» **Provided data**:
================================

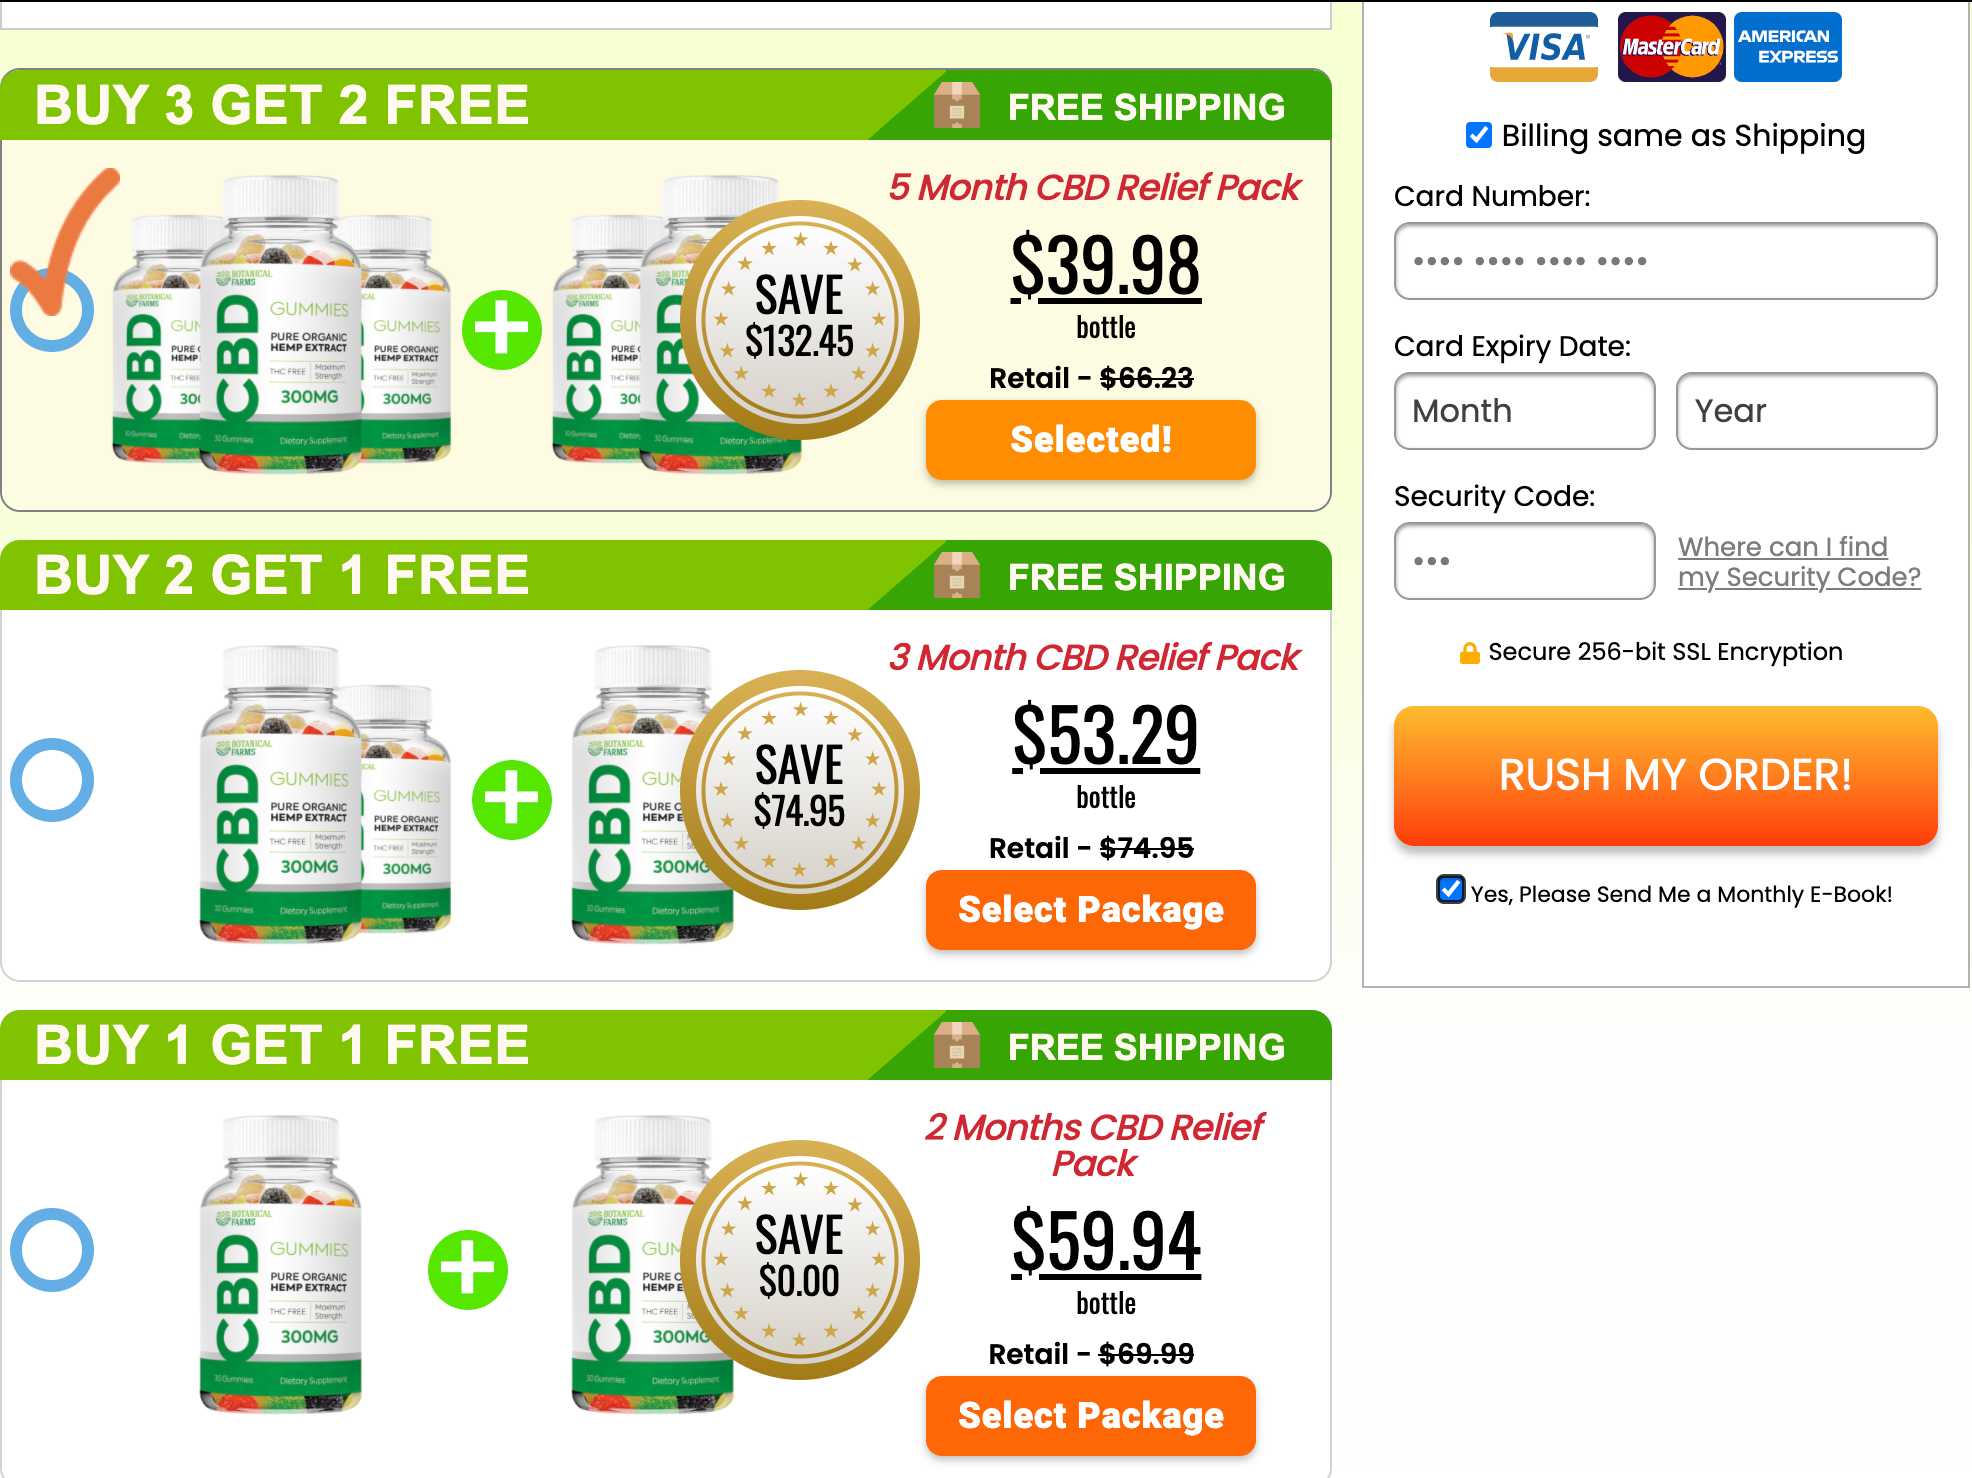The image size is (1972, 1478).
Task: Click the American Express logo
Action: [1787, 47]
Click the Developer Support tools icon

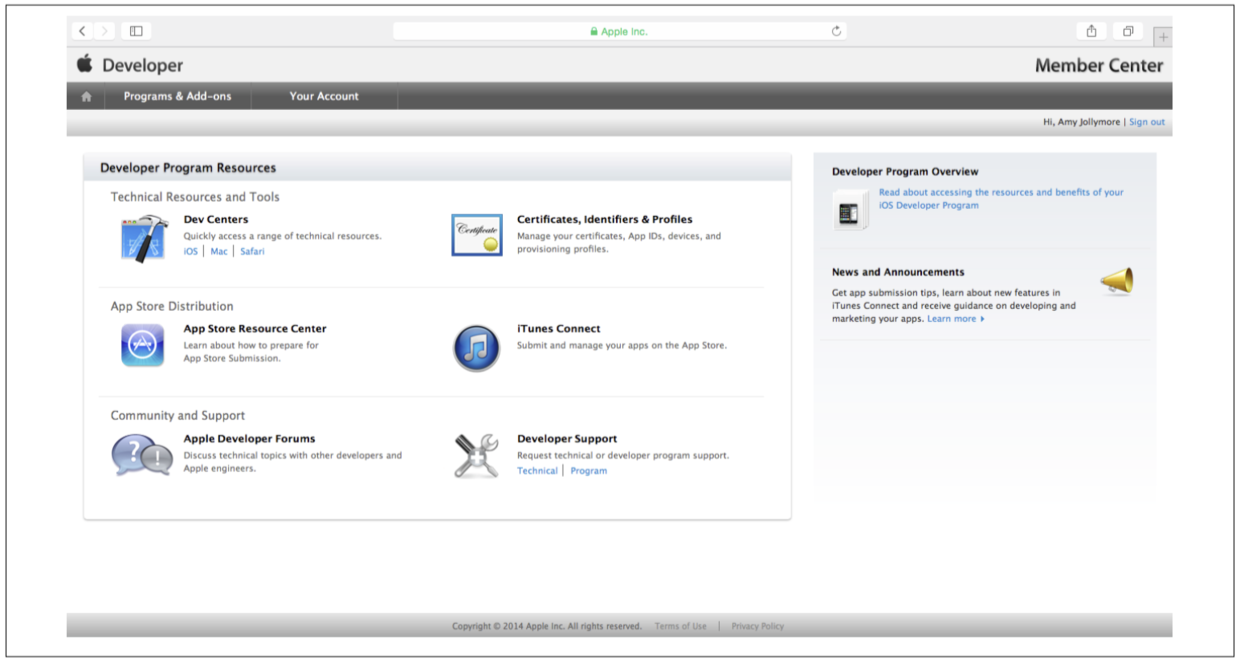476,456
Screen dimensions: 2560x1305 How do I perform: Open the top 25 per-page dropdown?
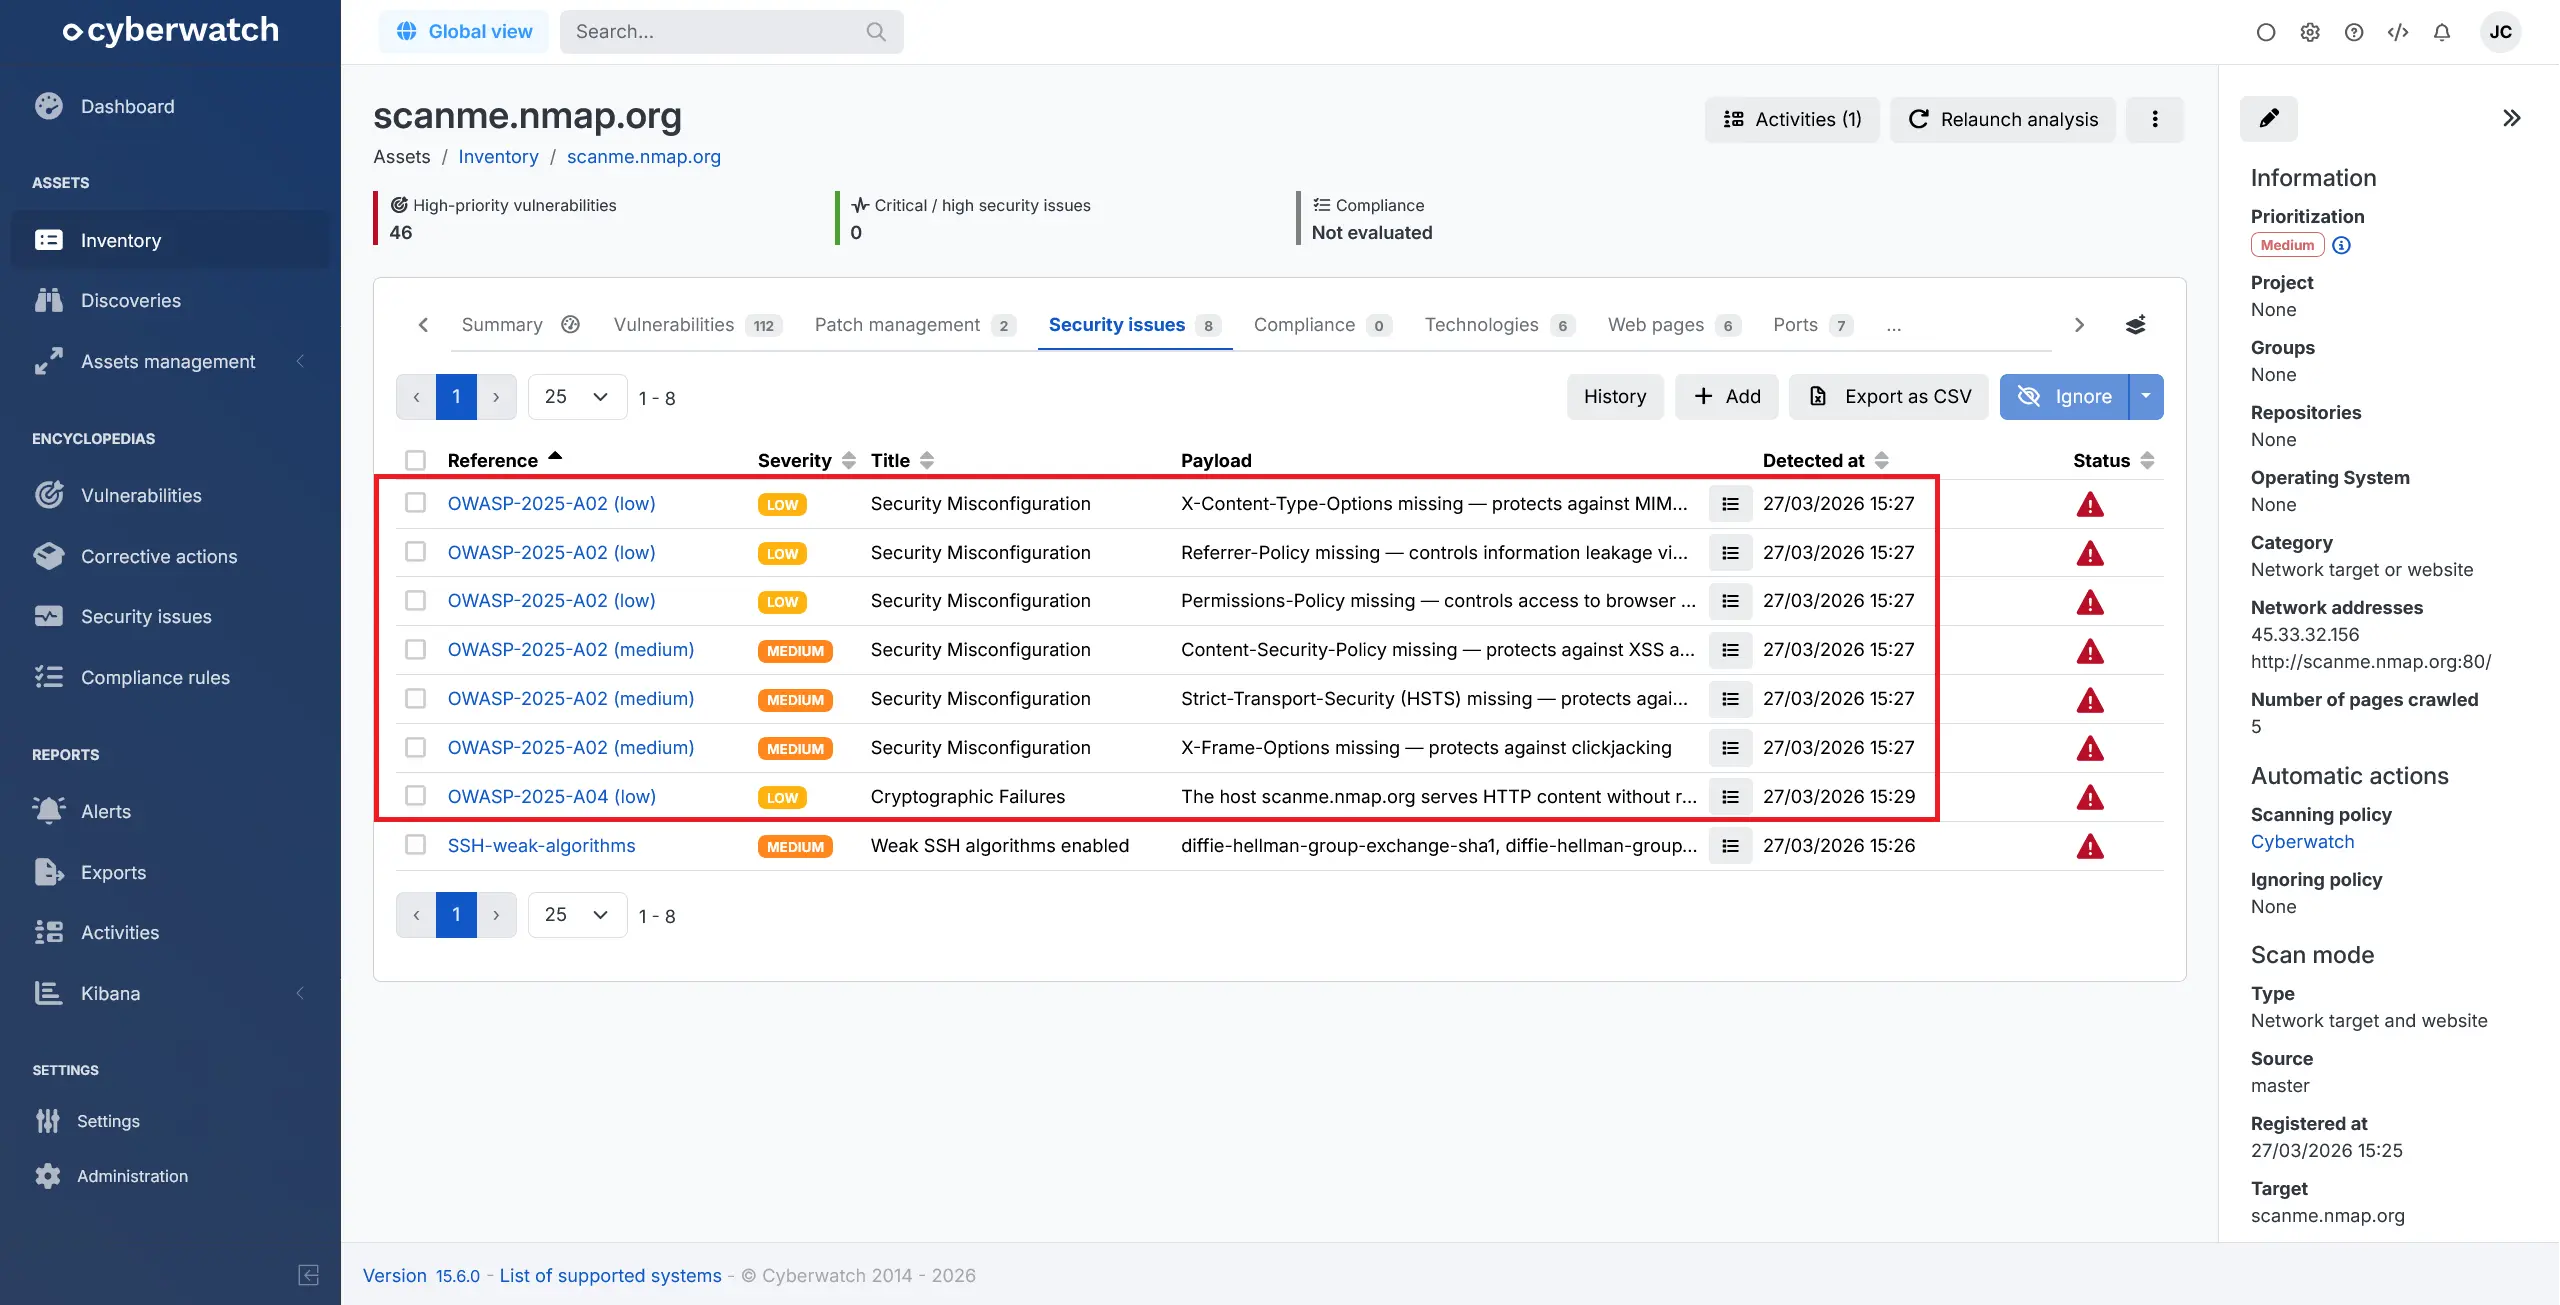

================================

» **What to work on**:
Please return each of the rows above word for word, leaving out the pictures.

» **Response to the exercise**:
The image size is (1972, 1478).
Task: Click the American Express logo
Action: [1787, 47]
Click the Developer Support tools icon

476,456
Screen dimensions: 2560x1305 How do I perform: Open the top 25 per-page dropdown?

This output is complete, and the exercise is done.